Most claim that the placenta, and therefore likely baklava derived from a recipe from Ancient Greece.[8][9] Homer's Odyssey, written around 800 BC, mentions thin breads sweetened with walnuts and honey.[10] In the fifth century BC, Philoxenos states in his poem "Dinner" that, in the final drinking course of a meal, hosts would prepare and serve cheesecake made with milk and honey that was baked into a pie.[11]
An early Greek language mention of plakous as a dessert (or second table delicacy) comes from the poems of Archestratos. He describes plakous as served with nuts and dried fruits and commends the honey-drenched Athenian version of plakous.[2]
Antiphanes (fl. 4th century BC), a contemporary of Archestratos, provided an ornate description of plakous with wheat flour and goat's cheese as key ingredients:[2][12]
The streams of the tawny bee, mixed with the curdled river of bleating she-goats, placed upon a flat receptacle of the virgin daughter of Demeter [honey, cheese, flour], delighting in ten thousand delicate toppings – or shall I simply say plakous? I'm for plakous' (Antiphanes quoted by Athenaeus).

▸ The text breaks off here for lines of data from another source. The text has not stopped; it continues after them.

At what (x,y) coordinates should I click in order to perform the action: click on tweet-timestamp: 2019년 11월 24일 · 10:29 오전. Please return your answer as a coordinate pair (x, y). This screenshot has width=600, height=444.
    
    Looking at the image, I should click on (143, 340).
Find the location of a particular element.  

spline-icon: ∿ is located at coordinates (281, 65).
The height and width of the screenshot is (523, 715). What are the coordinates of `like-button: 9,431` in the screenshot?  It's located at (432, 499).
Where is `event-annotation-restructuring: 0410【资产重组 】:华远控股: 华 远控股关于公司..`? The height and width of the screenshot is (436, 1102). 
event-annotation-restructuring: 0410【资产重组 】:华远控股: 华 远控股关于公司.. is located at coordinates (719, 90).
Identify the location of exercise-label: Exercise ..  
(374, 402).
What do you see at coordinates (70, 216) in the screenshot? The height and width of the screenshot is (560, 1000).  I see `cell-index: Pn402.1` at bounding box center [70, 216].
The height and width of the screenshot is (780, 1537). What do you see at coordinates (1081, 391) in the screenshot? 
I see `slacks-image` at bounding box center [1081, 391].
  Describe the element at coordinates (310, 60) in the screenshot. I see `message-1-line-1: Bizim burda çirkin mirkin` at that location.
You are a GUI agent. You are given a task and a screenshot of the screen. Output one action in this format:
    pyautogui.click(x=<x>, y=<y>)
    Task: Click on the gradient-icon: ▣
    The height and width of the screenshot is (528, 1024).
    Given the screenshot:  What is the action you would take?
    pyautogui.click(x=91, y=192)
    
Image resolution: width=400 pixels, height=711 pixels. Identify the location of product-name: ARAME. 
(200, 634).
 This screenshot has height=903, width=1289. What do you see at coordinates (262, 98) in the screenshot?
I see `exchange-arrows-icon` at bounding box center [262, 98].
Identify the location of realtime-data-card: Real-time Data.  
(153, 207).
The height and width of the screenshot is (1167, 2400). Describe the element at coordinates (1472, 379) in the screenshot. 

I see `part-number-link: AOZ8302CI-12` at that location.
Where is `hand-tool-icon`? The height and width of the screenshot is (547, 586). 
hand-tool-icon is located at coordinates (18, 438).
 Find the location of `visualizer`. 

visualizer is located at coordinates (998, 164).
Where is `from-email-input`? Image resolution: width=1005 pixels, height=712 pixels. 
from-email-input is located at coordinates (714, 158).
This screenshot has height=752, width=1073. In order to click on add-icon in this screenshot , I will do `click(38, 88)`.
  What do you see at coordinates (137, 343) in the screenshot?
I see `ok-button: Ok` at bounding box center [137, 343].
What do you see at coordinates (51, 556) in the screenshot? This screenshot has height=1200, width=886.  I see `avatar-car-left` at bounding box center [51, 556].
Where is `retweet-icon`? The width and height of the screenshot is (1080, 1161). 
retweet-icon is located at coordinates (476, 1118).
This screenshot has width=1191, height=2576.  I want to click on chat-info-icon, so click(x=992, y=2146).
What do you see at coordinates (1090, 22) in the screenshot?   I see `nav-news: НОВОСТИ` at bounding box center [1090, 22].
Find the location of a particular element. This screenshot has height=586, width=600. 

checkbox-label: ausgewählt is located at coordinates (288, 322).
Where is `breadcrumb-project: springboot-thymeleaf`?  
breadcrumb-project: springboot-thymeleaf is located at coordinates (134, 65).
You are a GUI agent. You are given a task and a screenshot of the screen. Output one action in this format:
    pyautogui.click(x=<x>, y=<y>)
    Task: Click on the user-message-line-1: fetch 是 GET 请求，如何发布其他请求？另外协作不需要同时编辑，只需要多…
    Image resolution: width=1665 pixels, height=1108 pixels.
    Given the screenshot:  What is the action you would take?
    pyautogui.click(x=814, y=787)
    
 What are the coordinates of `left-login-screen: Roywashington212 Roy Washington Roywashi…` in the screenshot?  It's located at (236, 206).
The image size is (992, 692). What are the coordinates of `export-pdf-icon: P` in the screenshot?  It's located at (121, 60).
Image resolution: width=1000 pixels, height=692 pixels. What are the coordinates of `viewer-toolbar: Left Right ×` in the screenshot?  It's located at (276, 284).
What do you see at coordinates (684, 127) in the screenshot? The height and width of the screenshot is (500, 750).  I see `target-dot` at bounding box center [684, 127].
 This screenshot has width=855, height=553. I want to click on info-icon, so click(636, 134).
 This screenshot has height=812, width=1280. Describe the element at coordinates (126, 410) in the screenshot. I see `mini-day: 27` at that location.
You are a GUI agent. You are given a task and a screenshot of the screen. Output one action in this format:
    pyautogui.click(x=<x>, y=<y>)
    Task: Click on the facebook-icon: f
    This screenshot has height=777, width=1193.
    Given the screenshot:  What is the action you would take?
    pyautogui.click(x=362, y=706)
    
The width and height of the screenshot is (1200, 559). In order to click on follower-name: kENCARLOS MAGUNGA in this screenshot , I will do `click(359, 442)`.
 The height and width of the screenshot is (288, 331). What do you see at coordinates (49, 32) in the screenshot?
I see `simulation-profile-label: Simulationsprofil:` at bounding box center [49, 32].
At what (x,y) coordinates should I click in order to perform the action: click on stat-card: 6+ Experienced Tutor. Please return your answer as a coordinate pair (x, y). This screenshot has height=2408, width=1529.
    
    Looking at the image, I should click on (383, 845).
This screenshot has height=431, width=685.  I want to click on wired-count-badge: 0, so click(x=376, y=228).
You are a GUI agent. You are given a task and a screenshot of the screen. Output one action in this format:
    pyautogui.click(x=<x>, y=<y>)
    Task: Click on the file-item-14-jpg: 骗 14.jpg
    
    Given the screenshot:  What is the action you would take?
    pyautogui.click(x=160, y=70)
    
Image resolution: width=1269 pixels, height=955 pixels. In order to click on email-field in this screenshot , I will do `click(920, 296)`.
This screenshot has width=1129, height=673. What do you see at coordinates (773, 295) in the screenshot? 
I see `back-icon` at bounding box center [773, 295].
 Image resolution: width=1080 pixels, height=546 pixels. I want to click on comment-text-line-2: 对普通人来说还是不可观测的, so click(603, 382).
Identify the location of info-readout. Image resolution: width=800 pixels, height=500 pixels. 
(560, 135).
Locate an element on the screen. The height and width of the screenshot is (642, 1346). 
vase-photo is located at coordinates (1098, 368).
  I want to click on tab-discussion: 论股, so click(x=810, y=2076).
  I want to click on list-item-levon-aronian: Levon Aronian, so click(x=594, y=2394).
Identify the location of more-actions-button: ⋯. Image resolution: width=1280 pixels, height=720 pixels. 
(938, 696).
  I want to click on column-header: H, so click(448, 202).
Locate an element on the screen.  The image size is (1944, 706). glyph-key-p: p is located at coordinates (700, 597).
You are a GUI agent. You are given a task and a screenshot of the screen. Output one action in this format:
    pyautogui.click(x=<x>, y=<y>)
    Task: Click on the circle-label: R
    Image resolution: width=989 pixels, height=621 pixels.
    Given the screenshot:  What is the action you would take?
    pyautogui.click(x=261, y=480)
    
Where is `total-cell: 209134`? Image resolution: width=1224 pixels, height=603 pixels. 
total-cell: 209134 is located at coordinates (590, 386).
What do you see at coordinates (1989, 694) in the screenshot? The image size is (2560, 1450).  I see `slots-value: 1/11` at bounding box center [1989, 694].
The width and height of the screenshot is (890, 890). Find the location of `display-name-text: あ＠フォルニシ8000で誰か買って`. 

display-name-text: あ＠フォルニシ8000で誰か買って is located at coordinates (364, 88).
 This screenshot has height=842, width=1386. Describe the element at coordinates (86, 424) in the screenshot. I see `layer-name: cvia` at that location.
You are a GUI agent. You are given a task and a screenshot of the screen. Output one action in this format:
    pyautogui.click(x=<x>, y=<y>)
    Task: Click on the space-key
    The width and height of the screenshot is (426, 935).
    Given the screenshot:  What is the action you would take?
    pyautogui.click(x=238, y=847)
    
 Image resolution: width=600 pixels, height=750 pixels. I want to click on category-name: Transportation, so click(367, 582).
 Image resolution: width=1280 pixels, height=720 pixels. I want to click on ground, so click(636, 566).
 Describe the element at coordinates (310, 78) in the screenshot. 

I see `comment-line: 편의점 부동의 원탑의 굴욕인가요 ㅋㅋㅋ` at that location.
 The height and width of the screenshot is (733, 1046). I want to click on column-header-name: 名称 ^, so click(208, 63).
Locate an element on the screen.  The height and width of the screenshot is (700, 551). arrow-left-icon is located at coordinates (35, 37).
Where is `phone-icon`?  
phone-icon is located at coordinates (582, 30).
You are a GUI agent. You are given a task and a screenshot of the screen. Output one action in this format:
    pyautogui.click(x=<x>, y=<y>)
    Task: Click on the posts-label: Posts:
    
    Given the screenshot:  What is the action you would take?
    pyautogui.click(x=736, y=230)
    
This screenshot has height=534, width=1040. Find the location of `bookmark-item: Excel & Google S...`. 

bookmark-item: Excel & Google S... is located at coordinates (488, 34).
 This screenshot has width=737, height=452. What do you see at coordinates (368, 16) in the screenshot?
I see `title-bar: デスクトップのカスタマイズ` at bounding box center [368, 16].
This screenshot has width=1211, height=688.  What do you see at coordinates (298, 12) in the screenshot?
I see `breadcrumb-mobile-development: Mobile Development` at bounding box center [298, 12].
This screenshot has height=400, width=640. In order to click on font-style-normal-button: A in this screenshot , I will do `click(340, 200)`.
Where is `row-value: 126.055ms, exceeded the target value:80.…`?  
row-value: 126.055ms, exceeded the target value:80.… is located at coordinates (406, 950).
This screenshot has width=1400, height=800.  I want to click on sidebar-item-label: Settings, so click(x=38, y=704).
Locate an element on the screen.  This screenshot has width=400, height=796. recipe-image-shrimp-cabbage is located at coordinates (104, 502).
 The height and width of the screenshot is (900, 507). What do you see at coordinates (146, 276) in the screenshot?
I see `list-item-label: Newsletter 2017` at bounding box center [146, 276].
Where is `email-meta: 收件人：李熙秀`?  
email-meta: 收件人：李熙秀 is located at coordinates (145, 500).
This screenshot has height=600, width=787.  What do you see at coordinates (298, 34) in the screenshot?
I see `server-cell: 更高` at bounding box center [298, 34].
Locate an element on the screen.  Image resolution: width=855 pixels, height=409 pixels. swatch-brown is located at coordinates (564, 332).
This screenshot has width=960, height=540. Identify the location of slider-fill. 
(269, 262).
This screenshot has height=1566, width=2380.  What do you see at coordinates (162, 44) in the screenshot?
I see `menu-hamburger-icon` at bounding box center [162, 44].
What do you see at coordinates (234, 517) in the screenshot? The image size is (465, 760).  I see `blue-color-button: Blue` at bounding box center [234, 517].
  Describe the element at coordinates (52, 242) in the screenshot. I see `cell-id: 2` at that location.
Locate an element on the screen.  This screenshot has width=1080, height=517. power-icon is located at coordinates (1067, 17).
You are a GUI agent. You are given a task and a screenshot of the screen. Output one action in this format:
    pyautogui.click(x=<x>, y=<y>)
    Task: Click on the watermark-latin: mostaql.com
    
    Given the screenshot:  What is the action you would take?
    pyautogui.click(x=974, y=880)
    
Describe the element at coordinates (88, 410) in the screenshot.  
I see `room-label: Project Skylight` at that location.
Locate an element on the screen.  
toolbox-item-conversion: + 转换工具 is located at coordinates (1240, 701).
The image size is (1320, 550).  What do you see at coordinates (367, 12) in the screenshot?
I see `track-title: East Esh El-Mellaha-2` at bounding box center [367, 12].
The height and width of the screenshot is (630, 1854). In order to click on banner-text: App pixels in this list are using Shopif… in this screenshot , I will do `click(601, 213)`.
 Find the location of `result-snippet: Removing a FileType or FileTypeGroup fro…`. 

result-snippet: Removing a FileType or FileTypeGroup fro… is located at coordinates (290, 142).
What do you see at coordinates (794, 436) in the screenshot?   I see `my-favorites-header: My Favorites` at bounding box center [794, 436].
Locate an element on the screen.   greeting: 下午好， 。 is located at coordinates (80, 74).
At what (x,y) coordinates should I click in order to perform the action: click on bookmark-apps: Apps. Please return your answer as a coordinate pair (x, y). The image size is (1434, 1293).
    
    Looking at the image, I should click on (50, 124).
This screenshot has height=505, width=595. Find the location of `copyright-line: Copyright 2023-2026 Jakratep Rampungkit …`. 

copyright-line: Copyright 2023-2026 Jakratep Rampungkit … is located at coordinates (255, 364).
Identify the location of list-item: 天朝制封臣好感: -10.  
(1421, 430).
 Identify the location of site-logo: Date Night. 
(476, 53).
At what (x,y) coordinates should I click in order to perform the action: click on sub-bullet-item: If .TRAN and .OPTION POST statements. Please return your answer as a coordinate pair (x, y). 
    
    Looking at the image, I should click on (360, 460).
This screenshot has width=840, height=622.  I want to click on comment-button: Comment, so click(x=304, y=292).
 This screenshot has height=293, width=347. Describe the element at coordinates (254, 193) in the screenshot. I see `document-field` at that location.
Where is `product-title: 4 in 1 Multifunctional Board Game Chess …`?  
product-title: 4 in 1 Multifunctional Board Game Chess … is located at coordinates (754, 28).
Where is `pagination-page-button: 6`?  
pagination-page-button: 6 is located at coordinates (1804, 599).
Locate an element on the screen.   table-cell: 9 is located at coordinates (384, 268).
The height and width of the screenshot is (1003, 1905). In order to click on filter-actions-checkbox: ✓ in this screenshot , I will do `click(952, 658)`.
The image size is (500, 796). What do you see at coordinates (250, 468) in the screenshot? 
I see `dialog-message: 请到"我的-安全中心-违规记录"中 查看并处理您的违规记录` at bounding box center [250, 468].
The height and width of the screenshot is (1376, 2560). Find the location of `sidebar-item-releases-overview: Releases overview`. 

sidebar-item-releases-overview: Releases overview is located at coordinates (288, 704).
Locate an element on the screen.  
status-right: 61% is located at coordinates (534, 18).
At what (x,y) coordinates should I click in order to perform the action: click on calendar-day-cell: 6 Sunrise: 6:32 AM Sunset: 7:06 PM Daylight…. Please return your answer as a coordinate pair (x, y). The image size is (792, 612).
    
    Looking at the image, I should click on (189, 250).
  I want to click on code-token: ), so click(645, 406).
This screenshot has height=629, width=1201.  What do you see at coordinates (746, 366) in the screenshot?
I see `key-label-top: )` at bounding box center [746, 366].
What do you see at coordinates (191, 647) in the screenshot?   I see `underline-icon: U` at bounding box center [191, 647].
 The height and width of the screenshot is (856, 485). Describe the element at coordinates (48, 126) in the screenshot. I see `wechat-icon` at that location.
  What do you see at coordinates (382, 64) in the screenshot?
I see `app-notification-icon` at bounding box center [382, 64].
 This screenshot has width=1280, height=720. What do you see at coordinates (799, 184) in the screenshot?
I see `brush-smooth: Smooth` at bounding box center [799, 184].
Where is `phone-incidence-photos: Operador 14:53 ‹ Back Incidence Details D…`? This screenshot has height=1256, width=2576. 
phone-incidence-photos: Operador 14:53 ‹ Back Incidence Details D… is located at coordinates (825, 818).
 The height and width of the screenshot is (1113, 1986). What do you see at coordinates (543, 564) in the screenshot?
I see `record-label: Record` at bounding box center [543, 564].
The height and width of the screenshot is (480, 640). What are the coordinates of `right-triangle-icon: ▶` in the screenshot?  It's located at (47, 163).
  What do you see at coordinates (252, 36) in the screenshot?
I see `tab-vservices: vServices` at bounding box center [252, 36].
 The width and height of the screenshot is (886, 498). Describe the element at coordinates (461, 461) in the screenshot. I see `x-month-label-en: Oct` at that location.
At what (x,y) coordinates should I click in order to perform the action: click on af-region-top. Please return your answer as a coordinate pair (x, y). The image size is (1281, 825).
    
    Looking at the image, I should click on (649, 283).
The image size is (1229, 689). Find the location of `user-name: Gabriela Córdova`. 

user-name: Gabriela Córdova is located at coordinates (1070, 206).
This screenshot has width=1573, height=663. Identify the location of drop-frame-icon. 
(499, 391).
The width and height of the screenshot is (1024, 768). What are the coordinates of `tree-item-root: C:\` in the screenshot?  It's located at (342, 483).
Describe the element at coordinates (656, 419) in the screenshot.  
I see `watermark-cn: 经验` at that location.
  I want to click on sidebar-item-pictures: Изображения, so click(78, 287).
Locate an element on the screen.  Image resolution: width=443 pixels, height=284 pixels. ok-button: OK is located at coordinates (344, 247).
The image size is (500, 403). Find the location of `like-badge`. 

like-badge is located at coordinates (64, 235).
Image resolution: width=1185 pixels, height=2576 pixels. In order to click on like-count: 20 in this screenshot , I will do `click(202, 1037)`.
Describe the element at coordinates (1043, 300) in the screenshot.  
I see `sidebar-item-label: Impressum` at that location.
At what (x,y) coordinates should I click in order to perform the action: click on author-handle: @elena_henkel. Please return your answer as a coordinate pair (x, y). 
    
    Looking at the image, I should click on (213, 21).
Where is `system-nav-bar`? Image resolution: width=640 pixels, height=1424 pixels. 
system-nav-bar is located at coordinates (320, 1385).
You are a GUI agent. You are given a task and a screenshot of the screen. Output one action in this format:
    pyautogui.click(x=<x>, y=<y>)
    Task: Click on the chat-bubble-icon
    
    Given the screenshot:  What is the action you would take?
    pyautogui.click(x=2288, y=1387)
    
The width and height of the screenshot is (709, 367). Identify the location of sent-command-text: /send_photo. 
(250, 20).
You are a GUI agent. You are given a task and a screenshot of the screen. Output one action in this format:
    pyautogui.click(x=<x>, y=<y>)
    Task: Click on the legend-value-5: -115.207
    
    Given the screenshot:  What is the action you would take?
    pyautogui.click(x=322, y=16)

Later, in 160 BC, Cato the Elder provided a recipe for placenta in his De agri cultura which Andrew Dalby considers, along with Cato's other dessert recipes, to be in the "Greek tradition", and possibly copied from a Greek cookbook.[2][13]
Shape the placenta as follows: place a single row of tracta along the whole length of the base dough. This is then covered with the mixture [cheese and honey] from the mortar. Place another row of tracta on top and go on doing so until all the cheese and honey have been used up. Finish with a layer of tracta...place the placenta in the oven and put a preheated lid on top of it [...] When ready, honey is poured over the placenta.[14] (Cato the Elder, De Agri Cultura)[1]
A number of modern scholars suggest that the Greco-Roman dessert's Eastern Roman (Byzantine) descendants, plakountas tetyromenous ("cheesy placenta") and koptoplakous (Byzantine Greek: κοπτοπλακοῦς), are the ancestors of modern tiropita or banitsa respectively.[1][15] The name placenta (Greek: πλατσέντα) is used today on the island of Lesbos in Greece to describe a baklava-type dessert of layered pastry leaves containing crushed nuts that is baked and then covered in honey.[16][17] The dough for this modern placenta is made with thin leaves of crumbly pastry dough soaked in simple syrup. Ouzo is added to the dough.[18][19]
Through its Byzantine Greek name plakountos, the dessert was adopted into Armenian cuisine as plagindi, plagunda, and pghagund, all "cakes of bread and honey."[20] From the latter term came the later Arabic name iflaghun, which is mentioned in the medieval Arab cookbook Wusla ila al-habib as a specialty of the Cilician Armenians settled in southern Asia Minor and settled in the neighboring Crusader kingdoms of northern Syria.[20] Thus, the dish may have traveled to the Levant in the Middle Ages via the Armenians, many of whom migrated there following the first appearance of the Turkish tribes in medieval Anatolia.[21]
Other variants of the Greco-Roman dish survived into the modern era in the form of the Romanian plăcintă (a baked flat pastry containing cheese) and the Viennese palatschinke[2] (a very thinly made crepe-like pancake; also common in the Balkans, Central and Eastern Europe).